* _Problem to solve_:
Pick out every line in the rows below that contains the string "icon", matching case exactly, and copy each one.

* _Material for this exercise_:

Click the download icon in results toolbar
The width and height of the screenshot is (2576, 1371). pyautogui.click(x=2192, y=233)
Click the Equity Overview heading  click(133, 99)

==

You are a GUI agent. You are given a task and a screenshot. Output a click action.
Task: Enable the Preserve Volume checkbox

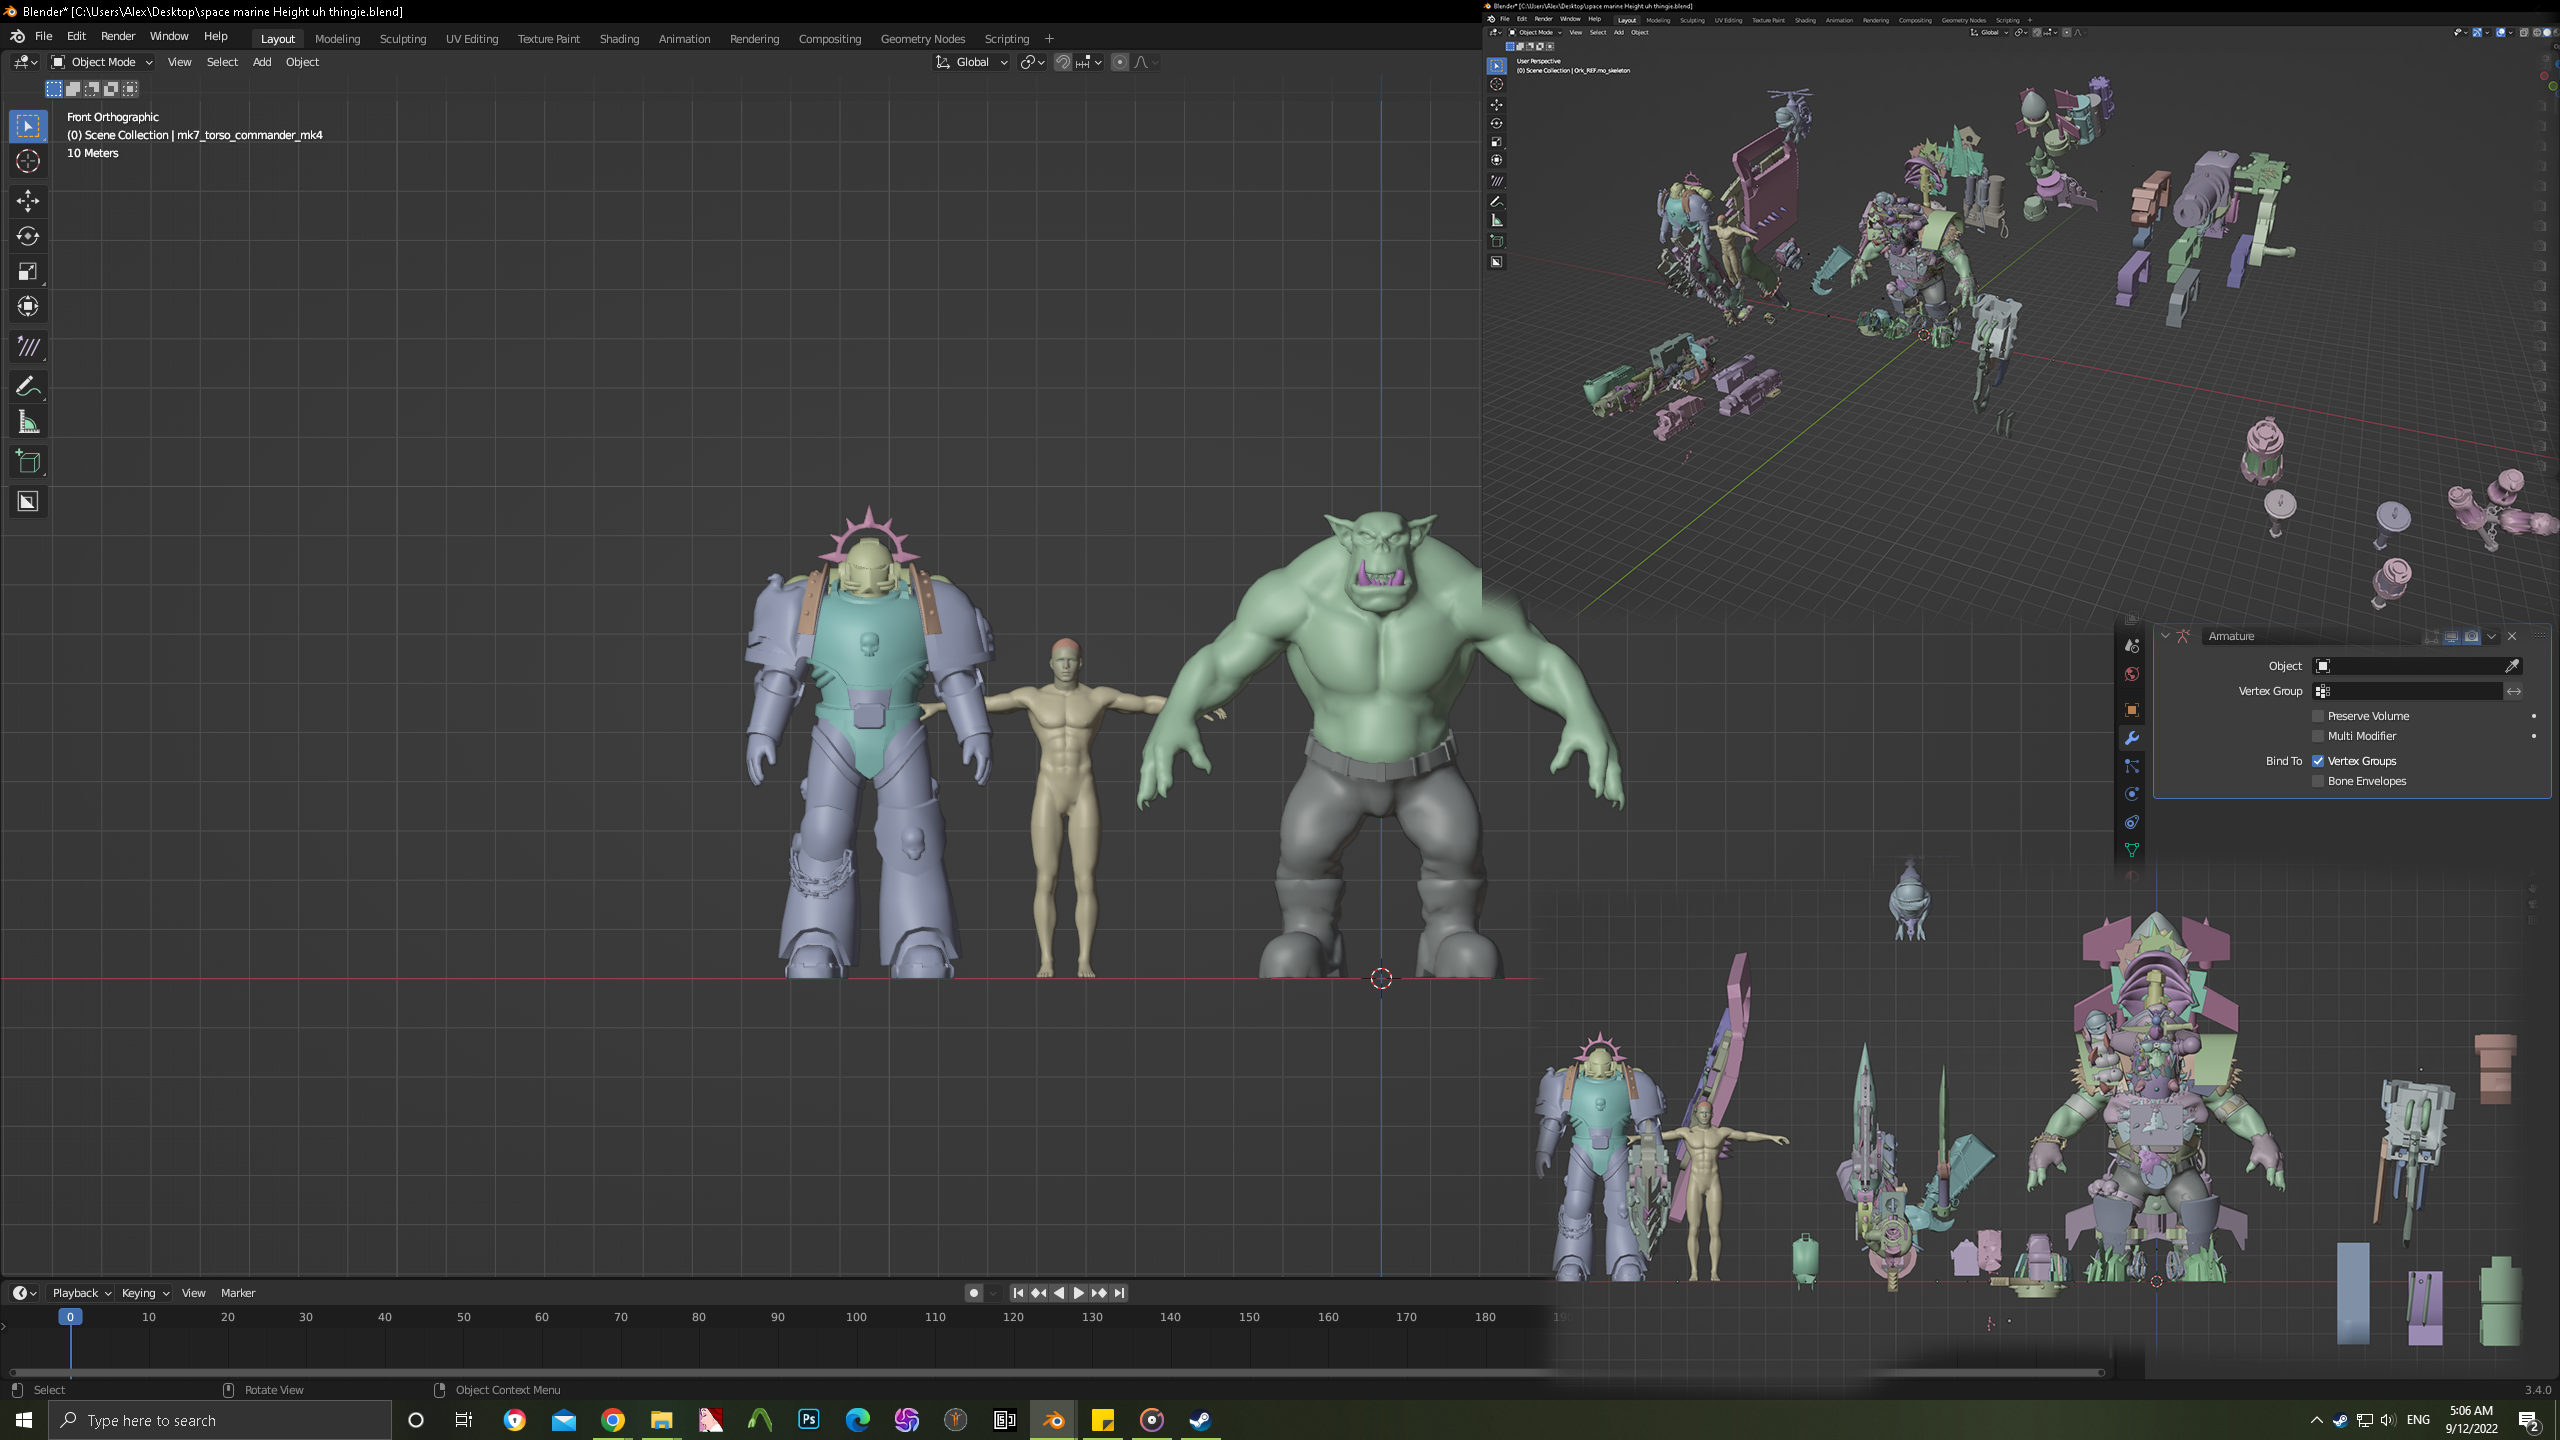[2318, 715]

---

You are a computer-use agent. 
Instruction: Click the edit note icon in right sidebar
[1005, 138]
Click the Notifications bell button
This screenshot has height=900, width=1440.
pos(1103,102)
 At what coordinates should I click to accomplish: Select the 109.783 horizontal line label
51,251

* _Solved exercise_:
Click the download icon in results toolbar
Instruction: Click the edit note icon in right sidebar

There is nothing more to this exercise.